Two fundus images per patient (one image per eye), centered between macula and optic disc, were taken with a non-mydriatic camera (Topcon TRC-NW400; Topcon SA, Barcelona, Spain). 80% of the cases were performed without pupillary dilatation, while the remaining 20% (all performed in the same primary care center) were dilated with a drop of tropicamide (Vidal-Alaball et al., 2019).
A triple labeling of the fundus images has been carried out; a reading using the UPRETINA algorithm, another reading performed by the primary-care specialists, and finally another reading, which was considered as “gold standard,” performed by retina specialist ophthalmologists (Vidal-Alaball et al., 2019).

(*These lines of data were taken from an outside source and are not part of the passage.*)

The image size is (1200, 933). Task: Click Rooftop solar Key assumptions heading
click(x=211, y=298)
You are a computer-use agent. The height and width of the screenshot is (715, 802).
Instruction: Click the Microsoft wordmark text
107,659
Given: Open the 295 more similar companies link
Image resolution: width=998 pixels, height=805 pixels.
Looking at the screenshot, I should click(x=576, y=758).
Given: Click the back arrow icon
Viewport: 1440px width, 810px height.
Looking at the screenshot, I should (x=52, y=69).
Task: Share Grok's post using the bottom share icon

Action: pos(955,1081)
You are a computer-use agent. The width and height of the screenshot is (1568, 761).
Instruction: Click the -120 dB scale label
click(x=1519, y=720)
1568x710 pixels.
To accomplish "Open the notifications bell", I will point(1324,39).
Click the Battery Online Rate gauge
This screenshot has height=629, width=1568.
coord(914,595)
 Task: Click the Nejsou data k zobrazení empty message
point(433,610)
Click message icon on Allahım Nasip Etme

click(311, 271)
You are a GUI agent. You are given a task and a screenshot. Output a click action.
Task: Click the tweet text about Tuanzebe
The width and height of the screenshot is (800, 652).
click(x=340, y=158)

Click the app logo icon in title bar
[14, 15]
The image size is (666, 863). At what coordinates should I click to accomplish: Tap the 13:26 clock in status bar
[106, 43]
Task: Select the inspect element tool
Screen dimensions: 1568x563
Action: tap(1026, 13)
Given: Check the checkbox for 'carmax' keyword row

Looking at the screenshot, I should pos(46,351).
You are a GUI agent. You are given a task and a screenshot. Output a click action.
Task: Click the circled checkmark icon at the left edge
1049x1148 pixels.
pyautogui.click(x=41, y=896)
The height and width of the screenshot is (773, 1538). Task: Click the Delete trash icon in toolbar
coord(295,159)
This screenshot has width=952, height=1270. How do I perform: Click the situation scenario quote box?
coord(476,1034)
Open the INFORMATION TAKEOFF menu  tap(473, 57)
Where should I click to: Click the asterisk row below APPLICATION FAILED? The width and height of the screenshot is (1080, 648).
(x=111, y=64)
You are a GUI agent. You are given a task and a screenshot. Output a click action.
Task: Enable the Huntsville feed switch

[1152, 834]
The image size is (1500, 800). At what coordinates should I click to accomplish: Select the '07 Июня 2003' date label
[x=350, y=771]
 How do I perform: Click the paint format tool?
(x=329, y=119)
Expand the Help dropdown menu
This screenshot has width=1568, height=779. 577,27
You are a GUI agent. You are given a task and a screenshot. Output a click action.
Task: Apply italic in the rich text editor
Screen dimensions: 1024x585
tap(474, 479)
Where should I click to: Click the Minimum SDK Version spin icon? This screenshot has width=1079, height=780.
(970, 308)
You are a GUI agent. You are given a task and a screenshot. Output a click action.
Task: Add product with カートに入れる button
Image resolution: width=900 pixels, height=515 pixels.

Human grading and screening protocol
2.5
The initial screening for image quality was performed using artificial intelligence-based software developed and described in our previous work (Zapata et al., 2020; Vidal-Alaball et al., 2019). This software evaluates the quality of images based on predefined criteria that focus on the clarity and diagnostic utility of the image. The images were classified according to their quality into three categories. (A) Noise/Low quality images were those with significant artifacts or blurriness precluding any retinal assessment and thus were not evaluated; (B) Medium quality images permitted retinal structure identification despite minor imperfections and required careful consideration during grading. (C) High-quality images provided clear visibility of retinal details without significant noise or artifacts, allowing for confident assessment (Figure 1).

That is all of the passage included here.